La preuve d’interactions entre les différentes couches de la Terre

Bien que surprenant, ce phénomène n’a rien d’exceptionnel et s’est déjà produit par le passé. Les chercheurs rapportent que le noyau a déjà changé de sens de rotation au début des années 1970 et il se peut que la même chose se produise à nouveau au milieu des années 2040. La rotation du noyau interne est entraînée par le champ magnétique généré dans le noyau externe et équilibrée, ou freinée par l’intense attraction gravitationnelle du manteau. Ainsi, un léger déséquilibre des forces électromagnétiques et gravitationnelles pourrait selon eux suffire à ralentir, puis inverser la rotation du noyau interne.

>>À lire aussi : Des géologues ont détecté d’étranges structures sous la surface de la Terre

Ils avancent ainsi que la graine située au cœur de notre planète changerait de sens de rotation tous les 35 ans environ, selon un mouvement oscillatoire d’environ sept décennies – une périodicité similaire à la variation du champ magnétique terrestre (estimée à environ 62 ± 3 ans) et aux fluctuations de la rotation de la Terre sur elle-même (donc de la durée du jour). Des modèles de la température moyenne mondiale et de l’élévation du niveau de la mer semblent suivre la même tendance, ajoute un article de Science Alert.

L’oscillation lente du noyau interne pourrait donc jouer un rôle dans le maintien du champ magnétique terrestre et dans la vitesse de rotation de la planète, mais aussi affecter bien d’autres processus physiques observables en surface. « Ces observations fournissent des preuves d’interactions dynamiques entre les couches de la Terre, de l’intérieur le plus profond à la surface, potentiellement dues au couplage gravitationnel et à l’échange de moment angulaire du noyau et du manteau vers la surface », résument les chercheurs.

Un sujet qui reste pour le moment controversé

Plusieurs points restent néanmoins à éclaircir. Il faut notamment trouver le moyen de concilier la lenteur des changements signalés par Yang et Song avec certains changements plus rapides signalés par d’autres. En 2022, le géophysicien John Vidale et son collègue Wei Wang de l’Université de Californie du Sud à Los Angeles ont montré en effet que le noyau interne pouvait inverser sa rotation beaucoup plus fréquemment, tous les trois ans environ.

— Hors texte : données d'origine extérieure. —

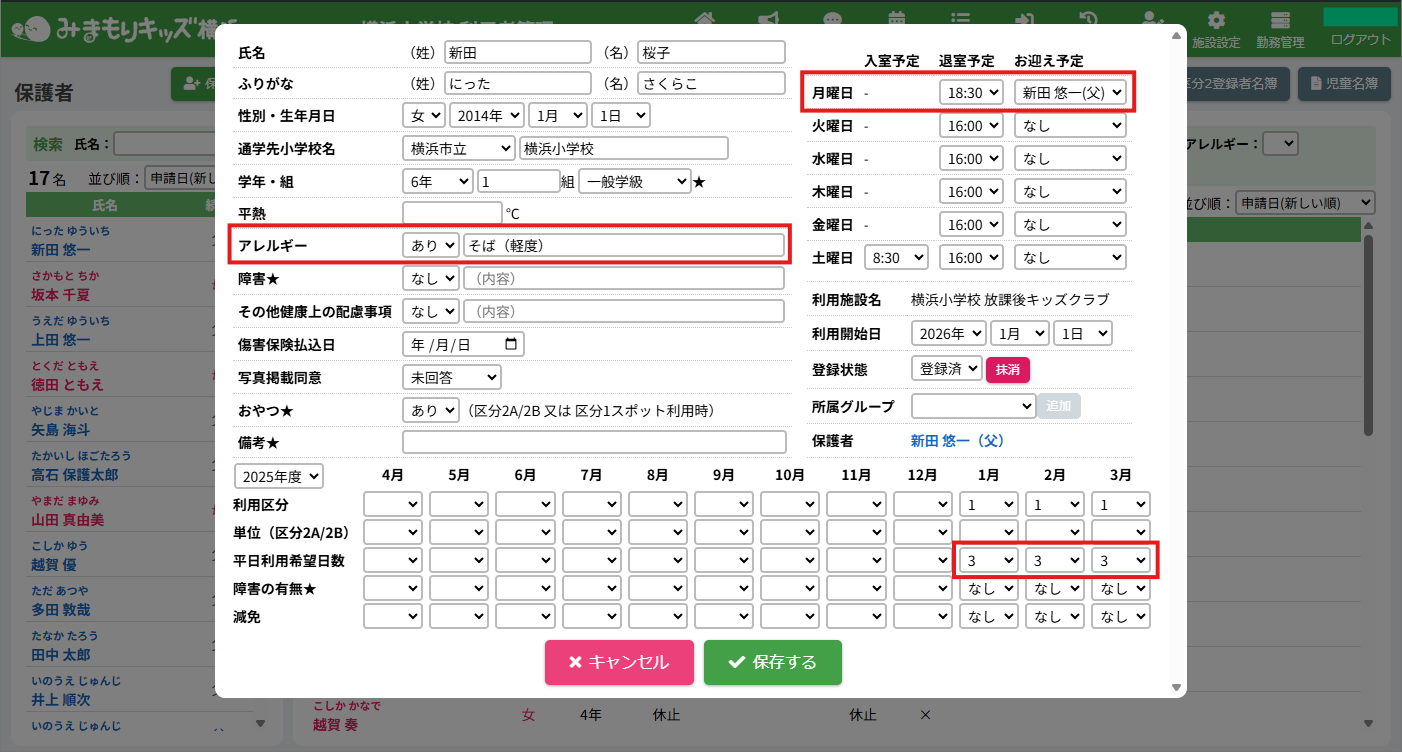Expand the 所属グループ dropdown

click(973, 406)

>>À lire aussi : Terre primitive : des témoins résiduels enfouis près du noyau

Pour faire la lumière sur ces variations de rotation, les chercheurs ont besoin de collecter davantage de données sismiques. Il ne reste donc qu’à atteindre patiemment qu’un certain nombre de tremblements de terre se produisent. En attendant, le phénomène ne semble avoir aucun impact sur notre vie en surface. « Mais nous ne savons pas réellement ce qui se passe, il nous incombe de le comprendre », a déclaré Vidale à Science News.